Brève Histoire Du Mobilier Crétois
basée sur des études effectuées par le Musée d’Ethnologie Crétoise
Après la longue occupation arabe des IXe et Xe s., la fabrication de meubles en Crète, qui avait ses racines dans l’antiquité, est anéantie en raison du profond marasme économique qui frappe la société de l’île. Bien que l’on ne dispose naturellement pas de preuves manifestes, il est logique de supposer que, comme dans toute situation semblable de paupérisation, le mobilier s’en revint alors à ses formes les plus primitives.
Après la libération de la Crète, en 961, et son retour au sein de la civilisation byzantine, il fallut beaucoup de temps pour combler les lacunes qui s’étaient créées durant l’occupation arabe. Les nouvelles techniques, les nouveaux styles tardent à se diffuser dans une grande île dont la population se consacre à des activités du secteur primaire.
XIIe s.
La révolution culturelle apportée par la dynastie des empereurs Comnènes, qui annonce la Renaissance européenne, touche également la Crète où sont alors envoyés des seigneurs byzantins; un partage des terres est effectué et des fiefs leur sont accordés. Comme c’est la coutume, ils arrivent accompagnés de nombreux membres de leur lignage et de leurs courtisans, écuyers et artisans, ainsi que des servantes de leurs femmes.
Les familles des seigneurs nouvellement établis, qui vont être chargés de l’administration de la Crète, étaient, selon la tradition, au nombre de 12, mais compte tenu de la superficie de l’île, il devait en exister trois fois plus.
Les menuisiers – ébénistes de la maison de chaque seigneur apportent les techniques et les modèles de la capitale impériale, Constantinople, et les transmettent naturellement aux générations suivantes d’artisans crétois.

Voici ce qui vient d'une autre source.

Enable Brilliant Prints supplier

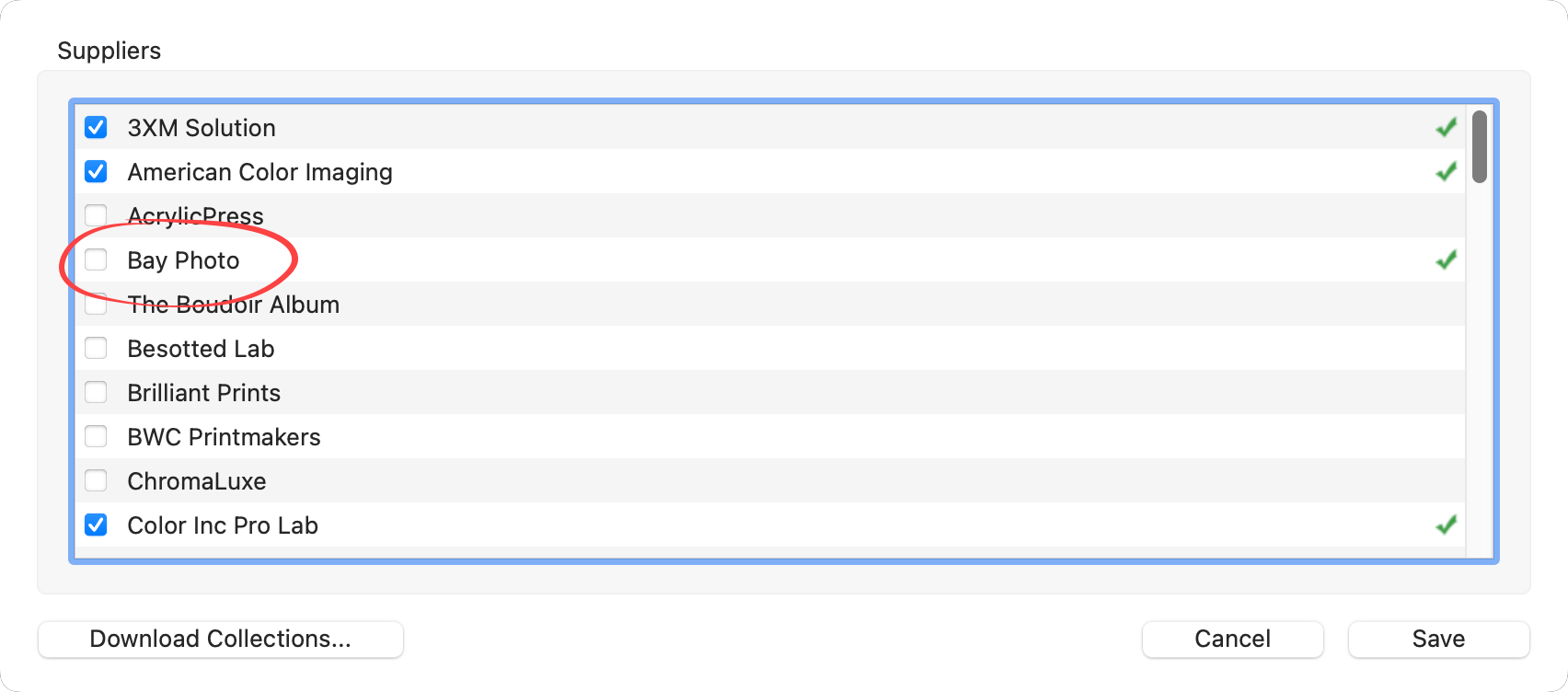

À quelques rares indications fournies par les fresques, les icônes ou les miniatures enluminant des manuscrits de cette période, on peut conclure que l’ébénisterie byzantine des XIIe et XIIIe siècles devait être extraordinairement évoluée, avec des fabrications complexes, à panneaux composés, la technique très répandue du tour comportant de nombreuses variantes dans les éléments porteurs, en particulier verticaux.
XIIIe – XVIIe s.
Dans les couches aisées de la population crétoise, le mobilier de cette époque doit avoir été riche en objets utilitaires et en formes diverses. À part les principaux sièges, (chaise et fauteuil) qui perpétuent strictement la tradition byzantine des Comnènes, ces meubles attestent à l’évidence l’influence de la Renaissance vénitienne et européenne, à ce qu’on peut observer dans le tout petit nombre de spécimens retrouvés, disséminés dans des villages isolés, et dont les propriétaires paysans étaient incapables de situer chronologiquement la fabrication.
XVIIe – XXe s.
Avec l’occupation turque de la Crète (1645 – 1898), s’établit un régime qui abolit l’organisation culturelle de la population et jugule tout développement économique d’initiative privée. La Crète sombre dans un marasme et une misère économique généralisés. Le mobilier luxueux des riches et des seigneurs est liquidé et a tôt fait de disparaître. Il semble cependant que, dans la province, certains ébénistes aient conservé vivante la tradition, pour quelques types de meubles tels que chaises, fauteuils et coffres. Du fait de la paupérisation, les paysans sont obligés de pratiquer tous les métiers et de fabriquer seuls le mobilier qui leur est indispensable, de manière beaucoup plus simple et comportant rarement des éléments traditionnels.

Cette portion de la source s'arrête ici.